> EXERCISE BRIEF
Transcribe exactly the lines that fall between the one holding "Ilmu (21, 2475)" and the one holding "Mei 2022 (62, 1874)", inclusive, from the entries below.

START PROVIDED MATERIAL

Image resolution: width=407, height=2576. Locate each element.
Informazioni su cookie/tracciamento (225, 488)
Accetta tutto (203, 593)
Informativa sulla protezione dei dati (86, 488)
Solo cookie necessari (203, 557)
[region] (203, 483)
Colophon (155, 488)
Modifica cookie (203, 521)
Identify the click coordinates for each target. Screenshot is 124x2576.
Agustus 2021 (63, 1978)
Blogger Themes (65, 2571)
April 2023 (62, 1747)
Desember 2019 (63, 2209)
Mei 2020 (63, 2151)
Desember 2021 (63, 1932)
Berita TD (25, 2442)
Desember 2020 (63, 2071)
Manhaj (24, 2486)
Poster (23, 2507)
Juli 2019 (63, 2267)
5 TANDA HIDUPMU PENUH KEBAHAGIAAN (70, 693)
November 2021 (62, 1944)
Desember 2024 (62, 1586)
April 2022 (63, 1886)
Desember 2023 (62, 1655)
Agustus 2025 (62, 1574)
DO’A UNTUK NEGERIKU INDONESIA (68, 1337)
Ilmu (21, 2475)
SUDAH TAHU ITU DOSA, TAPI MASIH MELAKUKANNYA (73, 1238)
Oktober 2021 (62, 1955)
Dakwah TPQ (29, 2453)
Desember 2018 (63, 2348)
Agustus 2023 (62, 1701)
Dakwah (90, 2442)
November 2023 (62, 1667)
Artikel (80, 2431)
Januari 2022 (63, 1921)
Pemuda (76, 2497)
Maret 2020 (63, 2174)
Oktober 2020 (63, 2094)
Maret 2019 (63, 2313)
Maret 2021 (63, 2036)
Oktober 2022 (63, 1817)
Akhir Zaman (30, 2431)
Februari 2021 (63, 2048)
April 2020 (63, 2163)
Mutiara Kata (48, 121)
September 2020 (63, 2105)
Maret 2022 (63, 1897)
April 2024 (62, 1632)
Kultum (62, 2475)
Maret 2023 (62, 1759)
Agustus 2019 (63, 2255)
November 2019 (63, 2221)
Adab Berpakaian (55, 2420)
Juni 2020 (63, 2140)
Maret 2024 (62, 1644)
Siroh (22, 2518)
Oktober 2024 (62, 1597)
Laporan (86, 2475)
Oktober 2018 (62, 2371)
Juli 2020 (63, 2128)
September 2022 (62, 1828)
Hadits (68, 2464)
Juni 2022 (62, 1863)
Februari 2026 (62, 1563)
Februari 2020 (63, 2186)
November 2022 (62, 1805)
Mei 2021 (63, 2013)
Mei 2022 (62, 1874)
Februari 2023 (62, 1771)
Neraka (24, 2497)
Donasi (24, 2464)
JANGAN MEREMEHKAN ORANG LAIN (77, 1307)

END PROVIDED MATERIAL

> RESULT
Ilmu (21, 2475)
SUDAH TAHU ITU DOSA, TAPI MASIH MELAKUKANNYA (73, 1238)
Oktober 2021 (62, 1955)
Dakwah TPQ (29, 2453)
Desember 2018 (63, 2348)
Agustus 2023 (62, 1701)
Dakwah (90, 2442)
November 2023 (62, 1667)
Artikel (80, 2431)
Januari 2022 (63, 1921)
Pemuda (76, 2497)
Maret 2020 (63, 2174)
Oktober 2020 (63, 2094)
Maret 2019 (63, 2313)
Maret 2021 (63, 2036)
Oktober 2022 (63, 1817)
Akhir Zaman (30, 2431)
Februari 2021 (63, 2048)
April 2020 (63, 2163)
Mutiara Kata (48, 121)
September 2020 (63, 2105)
Maret 2022 (63, 1897)
April 2024 (62, 1632)
Kultum (62, 2475)
Maret 2023 (62, 1759)
Agustus 2019 (63, 2255)
November 2019 (63, 2221)
Adab Berpakaian (55, 2420)
Juni 2020 (63, 2140)
Maret 2024 (62, 1644)
Siroh (22, 2518)
Oktober 2024 (62, 1597)
Laporan (86, 2475)
Oktober 2018 (62, 2371)
Juli 2020 (63, 2128)
September 2022 (62, 1828)
Hadits (68, 2464)
Juni 2022 (62, 1863)
Februari 2026 (62, 1563)
Februari 2020 (63, 2186)
November 2022 (62, 1805)
Mei 2021 (63, 2013)
Mei 2022 (62, 1874)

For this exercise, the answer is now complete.